» **Input material**
━━━━━━━━━━━━━━━━━━━━
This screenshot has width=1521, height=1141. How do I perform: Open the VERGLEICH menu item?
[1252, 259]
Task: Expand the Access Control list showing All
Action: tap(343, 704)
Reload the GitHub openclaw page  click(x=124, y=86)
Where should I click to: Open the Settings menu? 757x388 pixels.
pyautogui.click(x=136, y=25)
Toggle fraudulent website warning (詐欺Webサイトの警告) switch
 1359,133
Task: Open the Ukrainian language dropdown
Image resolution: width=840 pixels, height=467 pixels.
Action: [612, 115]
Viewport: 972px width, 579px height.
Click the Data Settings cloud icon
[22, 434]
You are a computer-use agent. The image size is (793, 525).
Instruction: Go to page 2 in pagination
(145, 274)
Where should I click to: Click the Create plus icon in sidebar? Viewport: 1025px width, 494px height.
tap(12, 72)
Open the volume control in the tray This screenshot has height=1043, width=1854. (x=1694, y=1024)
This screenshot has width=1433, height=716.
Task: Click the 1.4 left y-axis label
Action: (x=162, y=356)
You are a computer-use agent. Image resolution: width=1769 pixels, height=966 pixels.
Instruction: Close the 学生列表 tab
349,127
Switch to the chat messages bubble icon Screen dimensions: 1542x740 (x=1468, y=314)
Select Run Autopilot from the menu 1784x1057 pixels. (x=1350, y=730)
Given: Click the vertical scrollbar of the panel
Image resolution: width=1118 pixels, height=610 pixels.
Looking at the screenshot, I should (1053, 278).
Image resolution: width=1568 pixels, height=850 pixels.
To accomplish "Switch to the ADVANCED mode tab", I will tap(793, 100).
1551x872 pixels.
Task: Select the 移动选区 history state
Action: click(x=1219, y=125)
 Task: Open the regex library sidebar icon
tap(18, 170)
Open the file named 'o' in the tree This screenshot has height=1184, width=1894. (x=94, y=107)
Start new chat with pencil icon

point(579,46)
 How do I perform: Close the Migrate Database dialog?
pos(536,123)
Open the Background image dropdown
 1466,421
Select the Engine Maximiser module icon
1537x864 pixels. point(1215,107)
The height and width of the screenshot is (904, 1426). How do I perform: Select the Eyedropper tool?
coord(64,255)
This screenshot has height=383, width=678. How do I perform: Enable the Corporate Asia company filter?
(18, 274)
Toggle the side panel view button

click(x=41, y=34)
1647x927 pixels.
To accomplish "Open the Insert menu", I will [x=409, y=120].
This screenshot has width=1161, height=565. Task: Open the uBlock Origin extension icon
━━━━━━━━━━━━━━━━━━━━
Go through the records above and repeat each one exactly.

This screenshot has width=1521, height=1141. How do I perform: Open the VERGLEICH menu item?
[1252, 259]
Task: Expand the Access Control list showing All
Action: tap(343, 704)
Reload the GitHub openclaw page  click(x=124, y=86)
Where should I click to: Open the Settings menu? 757x388 pixels.
pyautogui.click(x=136, y=25)
Toggle fraudulent website warning (詐欺Webサイトの警告) switch
 1359,133
Task: Open the Ukrainian language dropdown
Image resolution: width=840 pixels, height=467 pixels.
Action: [612, 115]
Viewport: 972px width, 579px height.
Click the Data Settings cloud icon
[22, 434]
You are a computer-use agent. The image size is (793, 525).
Instruction: Go to page 2 in pagination
(145, 274)
Where should I click to: Click the Create plus icon in sidebar? Viewport: 1025px width, 494px height.
tap(12, 72)
Open the volume control in the tray This screenshot has height=1043, width=1854. (x=1694, y=1024)
This screenshot has width=1433, height=716.
Task: Click the 1.4 left y-axis label
Action: (x=162, y=356)
You are a computer-use agent. Image resolution: width=1769 pixels, height=966 pixels.
Instruction: Close the 学生列表 tab
349,127
Switch to the chat messages bubble icon Screen dimensions: 1542x740 (x=1468, y=314)
Select Run Autopilot from the menu 1784x1057 pixels. (x=1350, y=730)
Given: Click the vertical scrollbar of the panel
Image resolution: width=1118 pixels, height=610 pixels.
Looking at the screenshot, I should (1053, 278).
Image resolution: width=1568 pixels, height=850 pixels.
To accomplish "Switch to the ADVANCED mode tab", I will tap(793, 100).
1551x872 pixels.
Task: Select the 移动选区 history state
Action: click(x=1219, y=125)
 Task: Open the regex library sidebar icon
tap(18, 170)
Open the file named 'o' in the tree This screenshot has height=1184, width=1894. (x=94, y=107)
Start new chat with pencil icon

point(579,46)
 How do I perform: Close the Migrate Database dialog?
pos(536,123)
Open the Background image dropdown
 1466,421
Select the Engine Maximiser module icon
1537x864 pixels. point(1215,107)
The height and width of the screenshot is (904, 1426). How do I perform: Select the Eyedropper tool?
coord(64,255)
This screenshot has height=383, width=678. How do I perform: Enable the Corporate Asia company filter?
(18, 274)
Toggle the side panel view button

click(x=41, y=34)
1647x927 pixels.
To accomplish "Open the Insert menu", I will [x=409, y=120].
This screenshot has width=1161, height=565. Task: Open the uBlock Origin extension icon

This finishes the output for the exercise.